Delayed execution in EF can trip you up

Nick Harrison | @neh123us | www.simple-talk.com/author/nick-harrison

If your Model exposes an IQueryable object, your View may actually run a query multiple times when it tries to read the object's data.

List properties in the Model should be of type IList to force the query to be executed once and only once.

It's easy to spot these additional queries with .NET performance analysis tools like ANTS Performance Profiler, which shows you what queries are being run by your application.

Listen to generated SQL

Raghavendra Rentala | @vamosraghava

Entity Framework greatly simplifies database access for the developer, but it can also introduce problems when you are writing more complex LINQ to SQL queries.

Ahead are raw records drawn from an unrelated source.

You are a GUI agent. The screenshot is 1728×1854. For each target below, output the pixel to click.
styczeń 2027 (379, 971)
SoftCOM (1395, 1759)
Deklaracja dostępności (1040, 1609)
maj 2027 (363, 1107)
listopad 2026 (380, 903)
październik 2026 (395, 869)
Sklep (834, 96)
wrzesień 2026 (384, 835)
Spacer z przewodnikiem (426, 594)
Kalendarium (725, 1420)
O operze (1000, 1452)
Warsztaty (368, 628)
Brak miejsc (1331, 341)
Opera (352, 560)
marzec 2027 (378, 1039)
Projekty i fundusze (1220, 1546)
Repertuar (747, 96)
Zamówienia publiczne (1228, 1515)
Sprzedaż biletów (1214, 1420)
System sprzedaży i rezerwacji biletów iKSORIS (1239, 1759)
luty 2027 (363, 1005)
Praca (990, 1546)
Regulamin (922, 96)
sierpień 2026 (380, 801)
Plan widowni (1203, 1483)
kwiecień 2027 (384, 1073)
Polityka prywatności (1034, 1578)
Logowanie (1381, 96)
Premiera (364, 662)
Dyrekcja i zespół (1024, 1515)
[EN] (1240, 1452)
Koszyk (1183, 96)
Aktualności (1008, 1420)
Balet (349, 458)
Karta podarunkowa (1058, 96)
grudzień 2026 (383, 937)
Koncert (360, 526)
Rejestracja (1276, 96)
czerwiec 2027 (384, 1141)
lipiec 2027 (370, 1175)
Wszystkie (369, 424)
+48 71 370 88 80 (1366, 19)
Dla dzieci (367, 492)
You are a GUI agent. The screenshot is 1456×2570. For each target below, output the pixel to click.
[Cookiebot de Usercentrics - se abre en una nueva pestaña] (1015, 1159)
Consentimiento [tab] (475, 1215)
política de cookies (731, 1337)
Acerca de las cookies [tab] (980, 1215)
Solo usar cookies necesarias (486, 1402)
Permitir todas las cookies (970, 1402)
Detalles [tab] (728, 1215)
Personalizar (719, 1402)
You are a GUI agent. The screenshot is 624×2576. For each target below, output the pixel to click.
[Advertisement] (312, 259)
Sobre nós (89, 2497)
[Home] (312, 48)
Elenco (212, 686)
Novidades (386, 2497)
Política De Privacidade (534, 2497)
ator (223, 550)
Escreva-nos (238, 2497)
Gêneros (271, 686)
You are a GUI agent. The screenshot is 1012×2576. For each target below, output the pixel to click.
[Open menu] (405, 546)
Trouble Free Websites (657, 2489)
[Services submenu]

This may generate poorly-performing SQL, so to improve SQL Server query performance, try troubleshooting the generated SQL with tools like SQL Server Profiler or a SQL and .NET performance analysis tool like ANTS Performance Profiler.

Avoid issues with string queries

Raghavendra Rentala | @vamosraghava

Instructing Entity Framework to use the right kind of string when generating queries can resolve datatype conversion issues. A simple solution is to introduce Column Annotation:

public class MyTable
{
	[Column(TypeName="varchar")]
	public string Property1 { get; set; }
}

							

This is particularly valid for string datatypes where .NET Strings are Unicode by default and are not the same in SQL Server.

For more information, see: http://www.simple-talk.com/dotnet/.net-tools/catching-performance-issues-in-development/

Don't overlook WHERE IN style LINQ to SQL queries

Raghavendra Rentala | @vamosraghava

Entity Framework is smart enough to convert the Contains() operator on LINQ queries to WHERE IN (…) in SQL. But there is a hidden problem: Giving a data set length of greater than around 10,000 records in a WHERE IN (…) clause will significantly degrade the performance of the query generation and query execution:

var ids = new int[]{0,1, 2,3,4,5,6,7,8,9,10........99995, 99996,99997,99998,99999};
var matches = (	from person in people
	where ids.Contains(person.Id)
	select person).ToArray();
							

The above statement generates the following fat SQL query:

SELECT * FROM PERSON WHERE ID IN
(0,1,2,3,4,5,6,7,8,9,10.....,99995,99996,99997,99998,999 99)
							

It is advisable therefore to send data in batches. 500 records per batch, for example, would yield a significant improvement in performance, but you should do benchmarking to see what works for you.

Beware hidden cursors

Raghavendra Rentala | @vamosraghava

If you're using an ORM like Entity Framework, when you declare an object mapped to another table with foreign keys, you automatically get references of those related entities. Unfortunately, there is a significant hidden cost when accessing the related entities, as separate queries can be run to retrieve details of each referenced row. This is commonly called the n+1 select problem.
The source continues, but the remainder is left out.